Page text
◇ ◇ ◇
In Remembrance of Cooper Brown 

It is with great sadness that we announce that the Honorable E. Cooper Brown, director of Government Accountability Project’s Corporate Responsibility Program, has passed away. His professional life as an attorney was devoted in equal parts to advocacy on behalf of workers, adjudicating whistleblower and compensation rights of employees as a judge at the Appeals Review Board (ARB) of the United States Department of Labor (DOL) and as Chair of the Compensation Review Board of the District of Columbia Government.

Judge Brown served his first term at DOL’s ARB during the Clinton administration. President Obama reappointed him to a second term, this time as Vice-Chair of the Board. During both terms at the ARB, he established far-reaching precedents with his rulings that are helpful to litigants on behalf of workers. Most notably, he helped to stem the tide of cases that had ominously begun to lessen the burden of proof necessary for corporate bosses to justify adverse personnel actions directed against whistleblowers, even when those whistleblowers were able to show a connection between their disclosures and the adverse action.

Upon his arrival at Government Accountability Project, Judge Brown immediately returned to his advocacy on behalf of workers. Serving as Director of Corporate Responsibility and on the Case Management Committee, he soon developed his own docket of cases on behalf of whistleblower clients at the Department of Veterans Affairs and other agencies, helped litigators strategize and pursue their cases, expanded our outreach to other legal practitioners to co-counsel cases, and developed a comprehensive omnibus legislative proposal to consolidate the best practices of all the federal laws involving corporate whistleblower rights into one proposed reform.
◇ ◇ ◇
Collected data
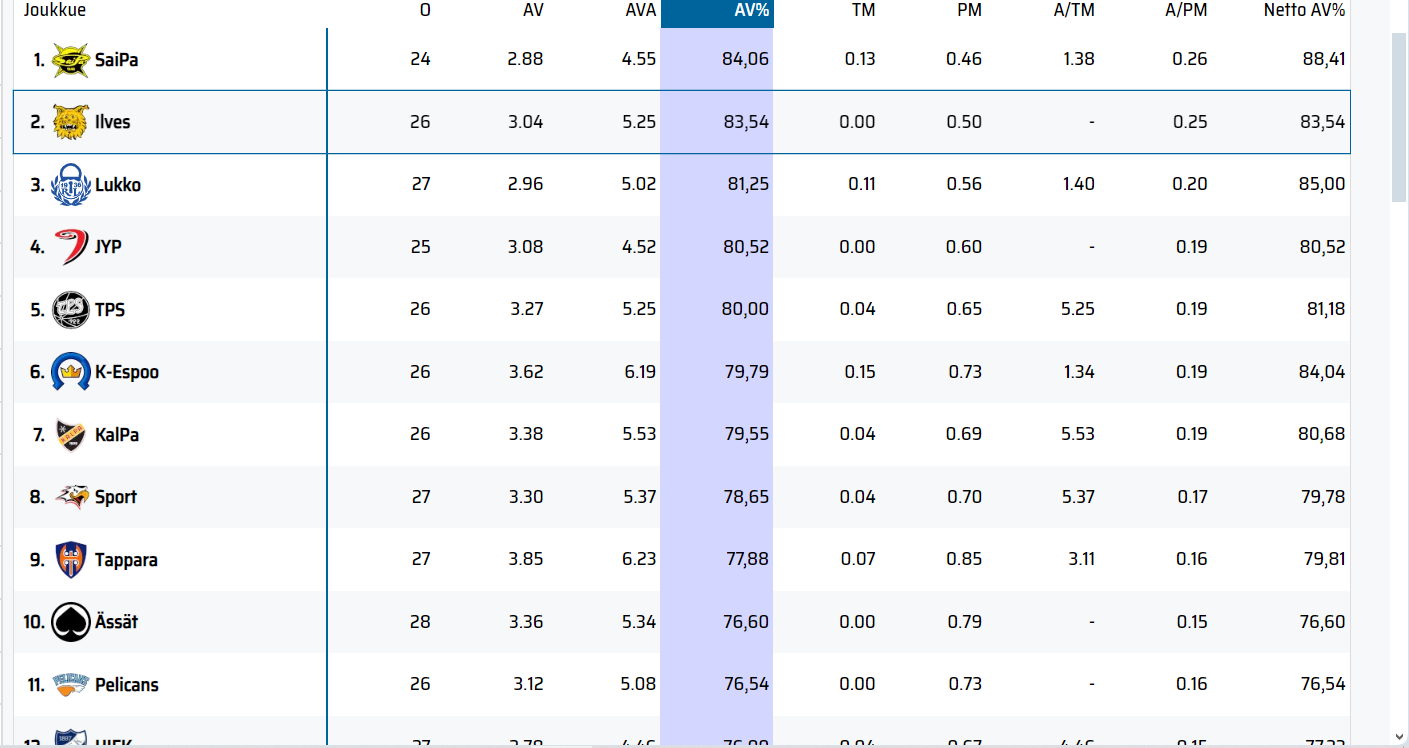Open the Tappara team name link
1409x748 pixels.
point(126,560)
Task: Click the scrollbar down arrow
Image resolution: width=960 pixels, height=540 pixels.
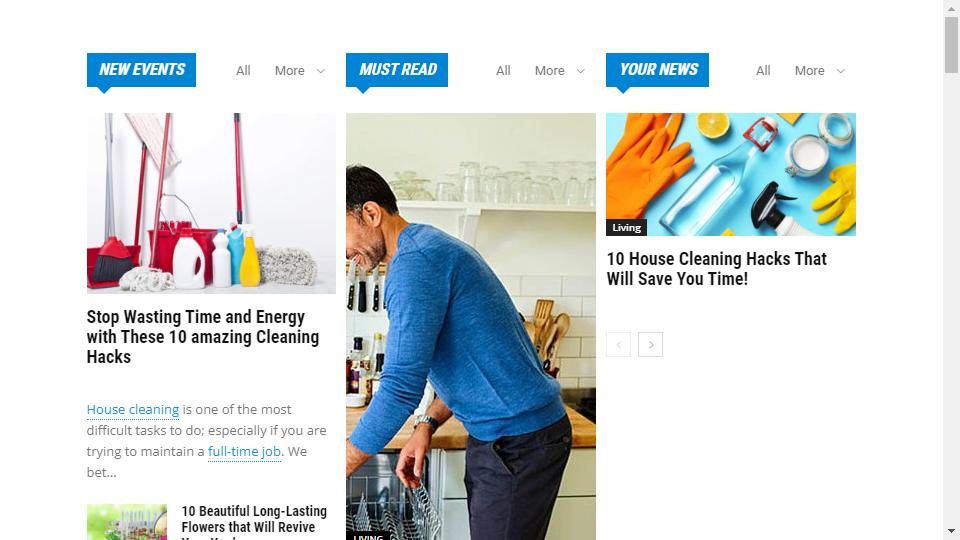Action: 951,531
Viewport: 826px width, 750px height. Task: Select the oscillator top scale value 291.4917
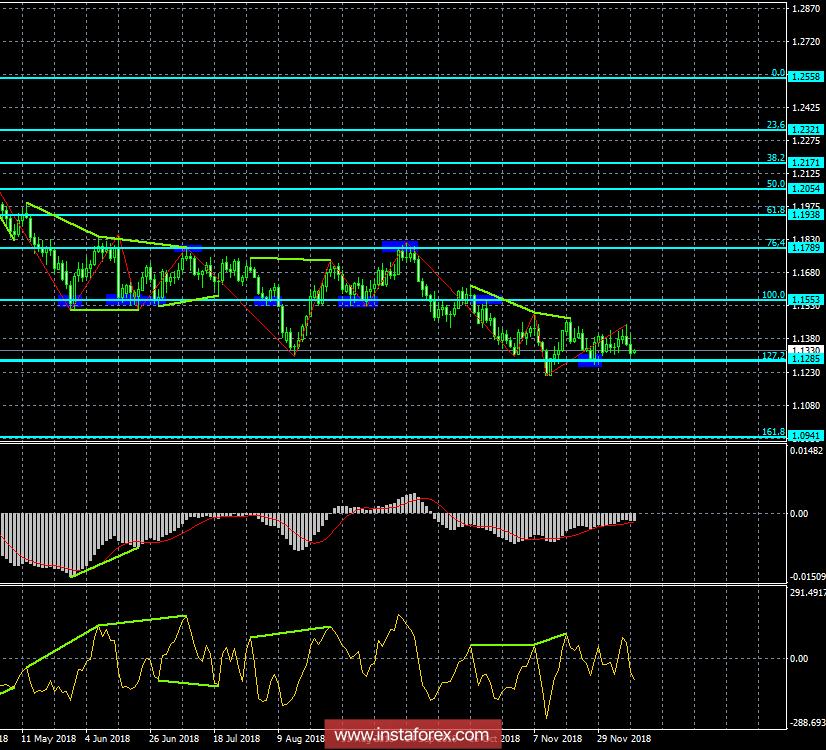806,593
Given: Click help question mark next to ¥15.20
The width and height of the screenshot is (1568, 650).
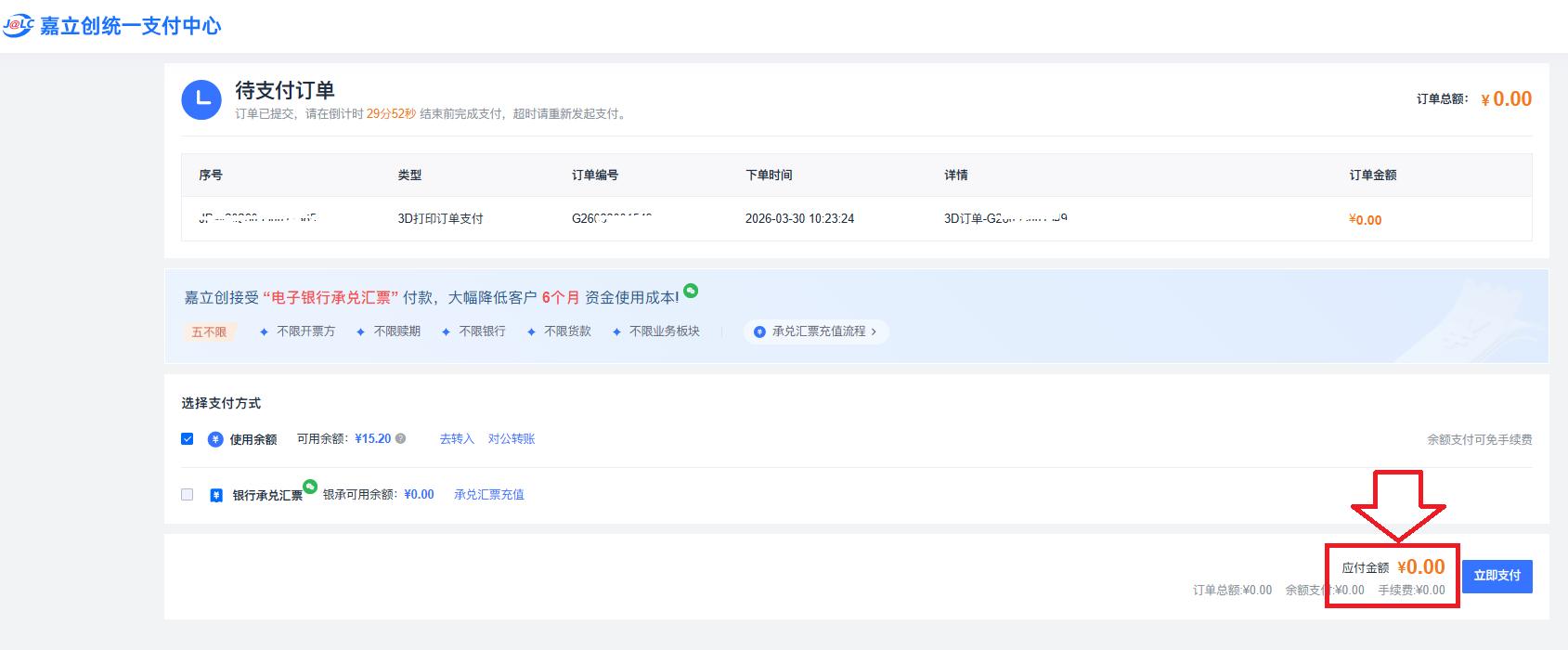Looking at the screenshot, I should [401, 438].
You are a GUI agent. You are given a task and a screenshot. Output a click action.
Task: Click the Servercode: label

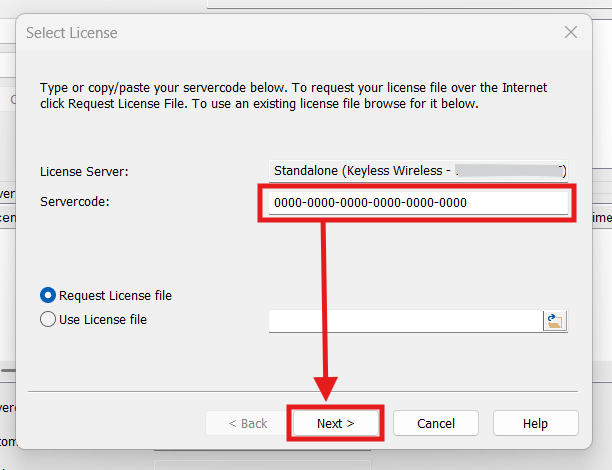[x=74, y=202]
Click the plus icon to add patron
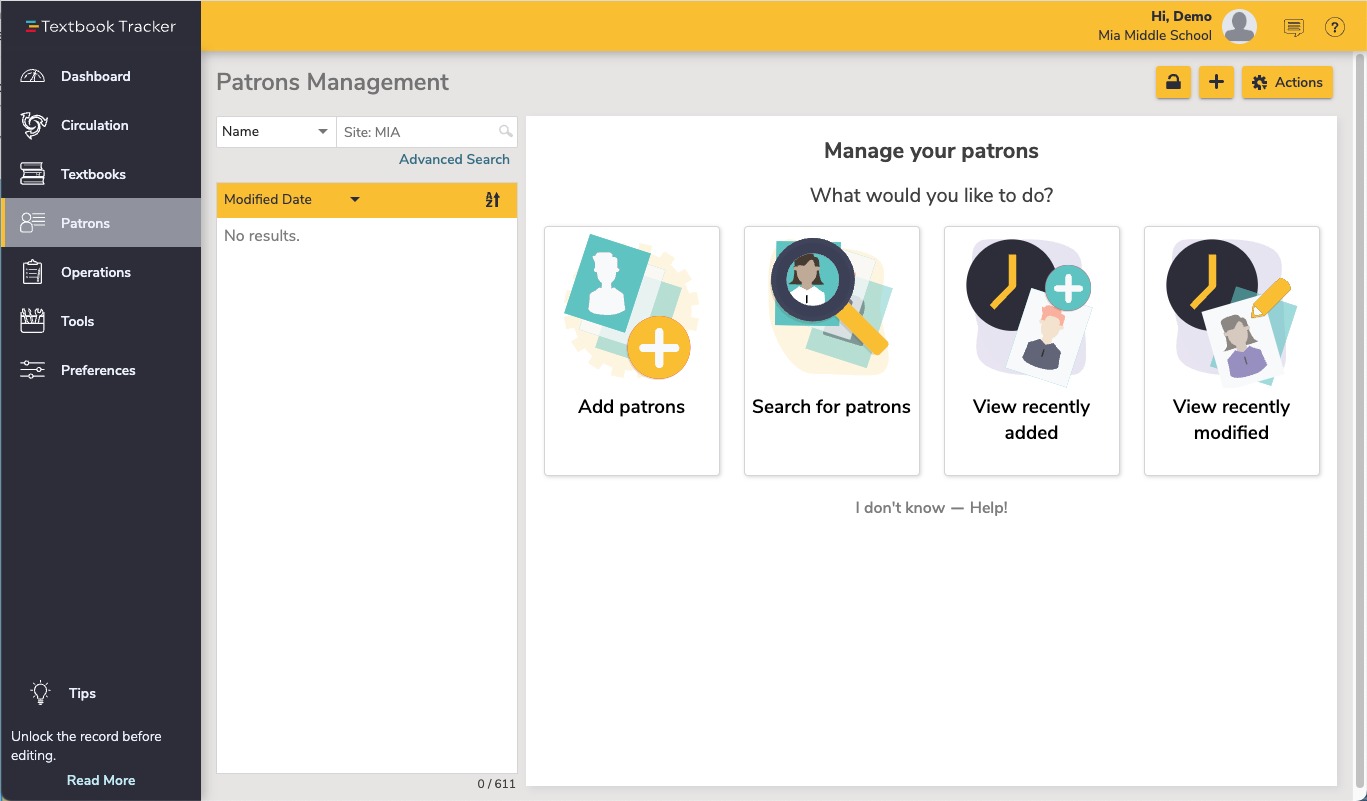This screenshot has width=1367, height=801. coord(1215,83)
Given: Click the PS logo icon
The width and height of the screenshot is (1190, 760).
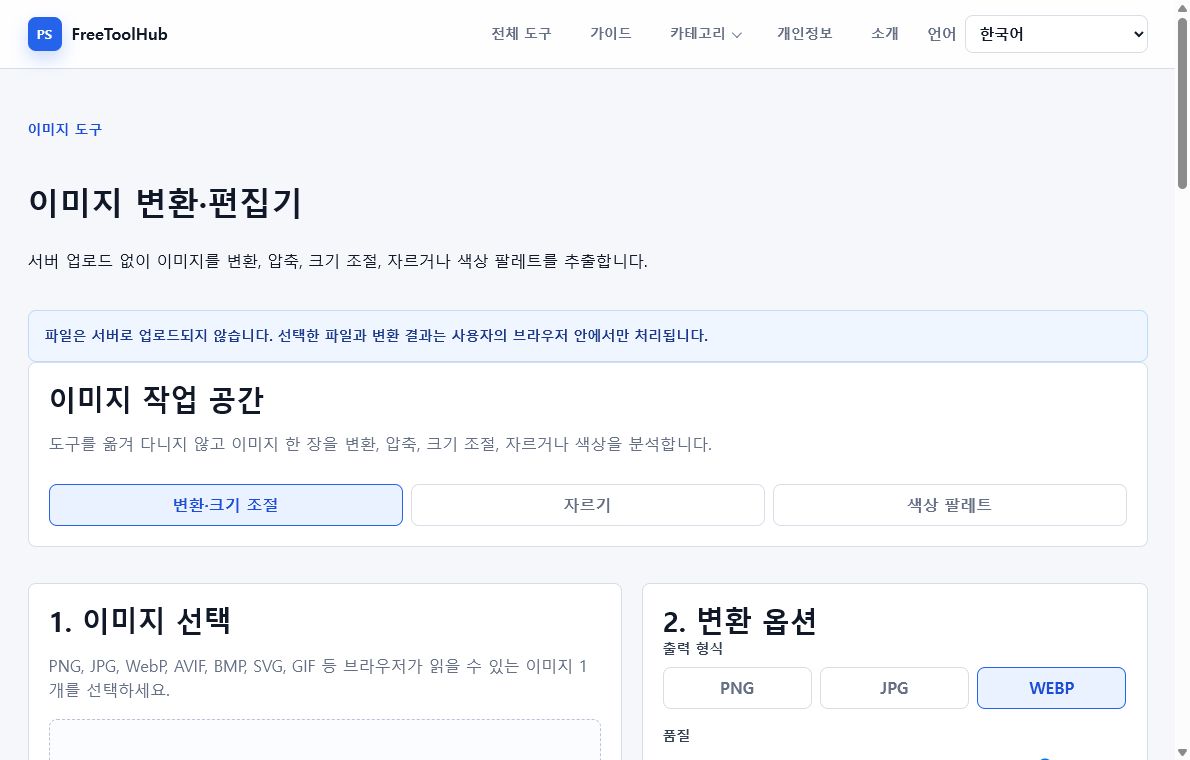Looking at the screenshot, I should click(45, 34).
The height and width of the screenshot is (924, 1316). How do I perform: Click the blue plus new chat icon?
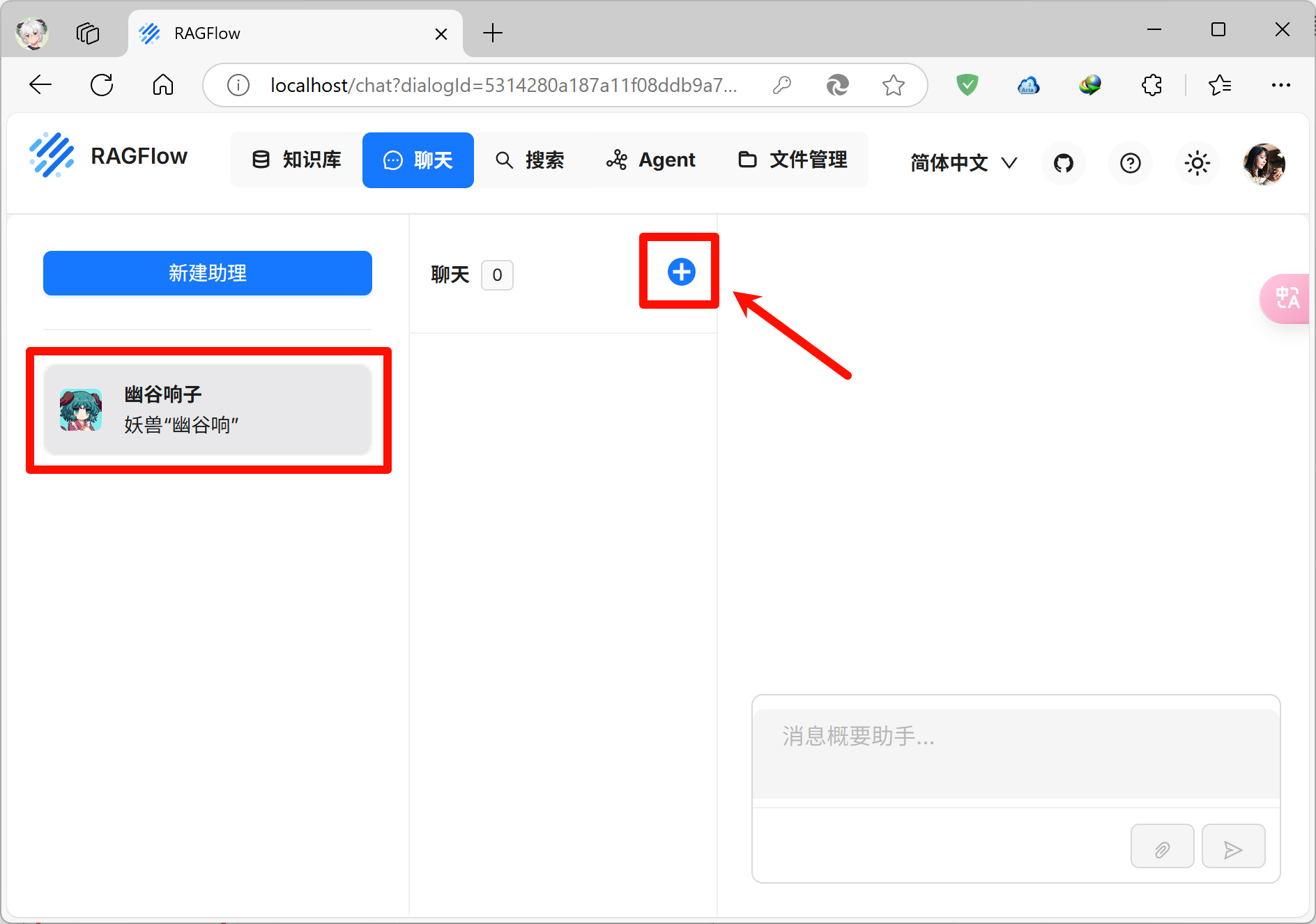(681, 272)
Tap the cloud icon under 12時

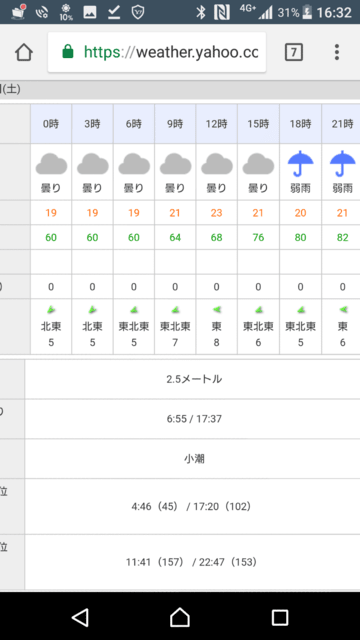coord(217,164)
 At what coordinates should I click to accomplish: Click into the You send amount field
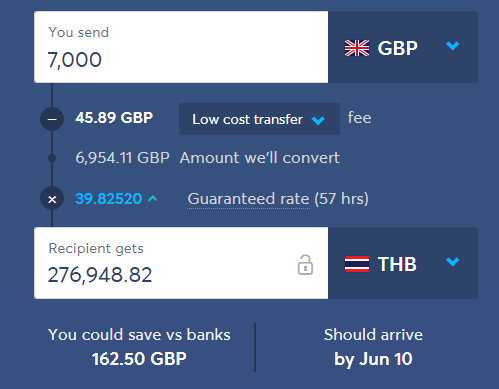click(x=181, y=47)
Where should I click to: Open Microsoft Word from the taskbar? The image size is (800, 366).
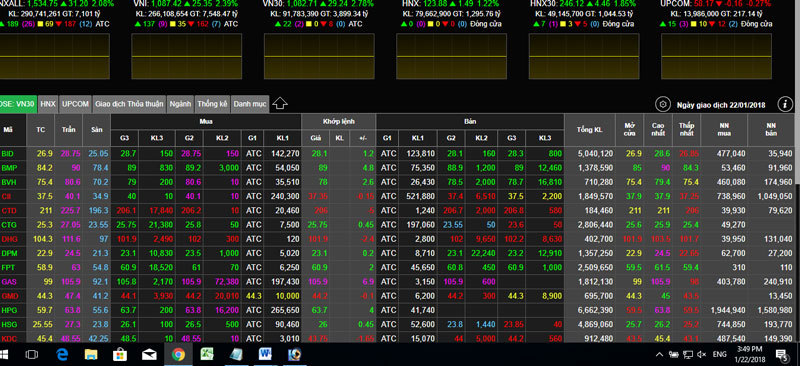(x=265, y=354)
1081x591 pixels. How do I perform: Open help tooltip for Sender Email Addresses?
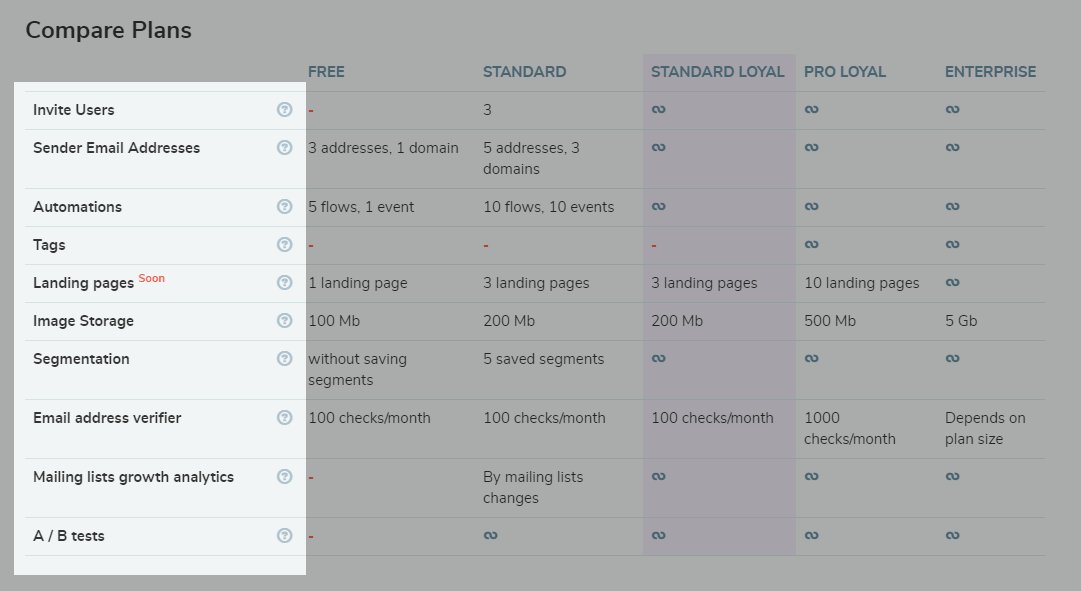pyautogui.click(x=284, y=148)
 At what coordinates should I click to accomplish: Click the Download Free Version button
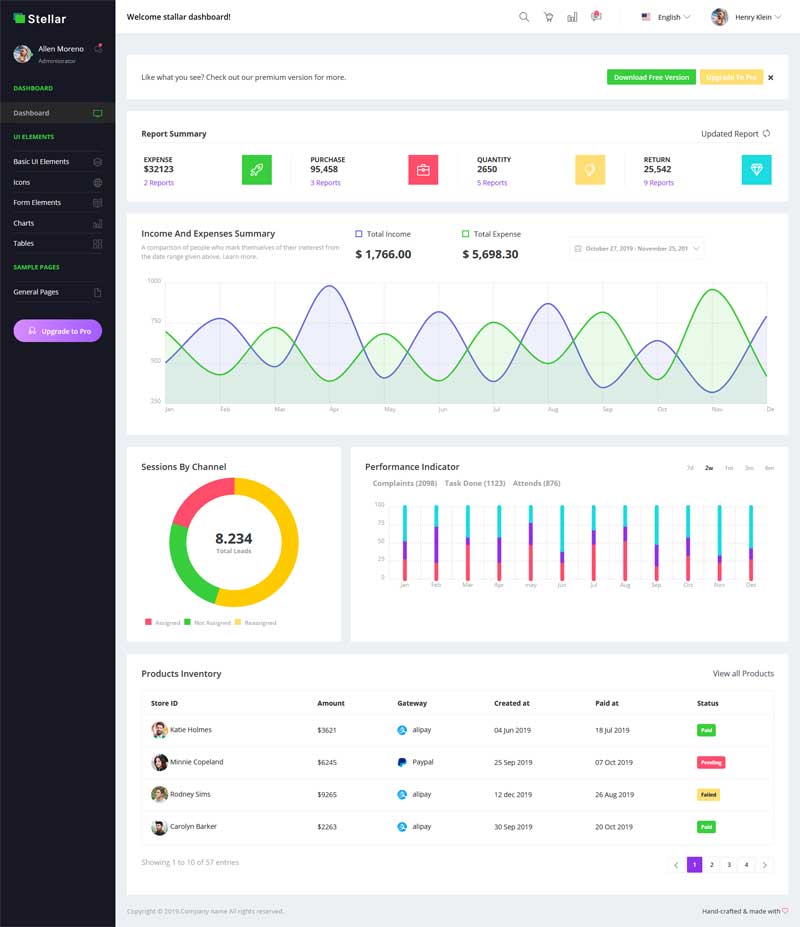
◇ ◇ ◇
Continue the tribute to Cooper Brown, starting after its last sentence. Nothing in the records is required.

Final answer
Friends of Judge Brown and champions of his work are calling this reform package the E. Cooper Brown Memorial Corporate Whistleblower Enhancement Act. Not only would this reform provide a fitting memorial for a brilliant life devoted to worker rights, but it would also provide uniformity to the patchwork of laws that are currently baffling, illogical, and unfair to workers who need protection. The reform would provide clarity for advocates  and government investigators. It would also help decision-makers at the DOL sort through the patchwork of 22 federal statutes and apply the appropriate rights while also determining if certain rights are present.

Louis Clark, CEO & Executive Director of the Government Accountability Project, stated,

“To have known Judge Brown for over thirty years is one of my life’s most meaningful blessings. I first met him when he was a fierce advocate on behalf of the Micronesian people, whose territory provided the testing grounds for atomic and hydrogen bombs, and, as a result, had endured without adequate compensation horrific illnesses associated with radioactive fallout. Among the hundreds of thousands of workers who benefited from Judge Brown’s advocacy and decision-making as a judge, he also represented atomic workers in their decades-long struggle for compensation for their illnesses related to uranium mining, processing, nuclear fuel manufacturing, and bomb-building. But beyond his towering achievements, I also will long remember and cherish his friendship, professional camaraderie, and clever way of reminding us all that although we are responsible for challenging the unfair status quo, we can also have fun and celebrate each others’ achievements. In other words, doing good should be joyful. I speak for everyone here at Government Accountability Project in saying that we have lost a dear friend and whistleblowers have lost a zealous, talented, and brilliant champion.”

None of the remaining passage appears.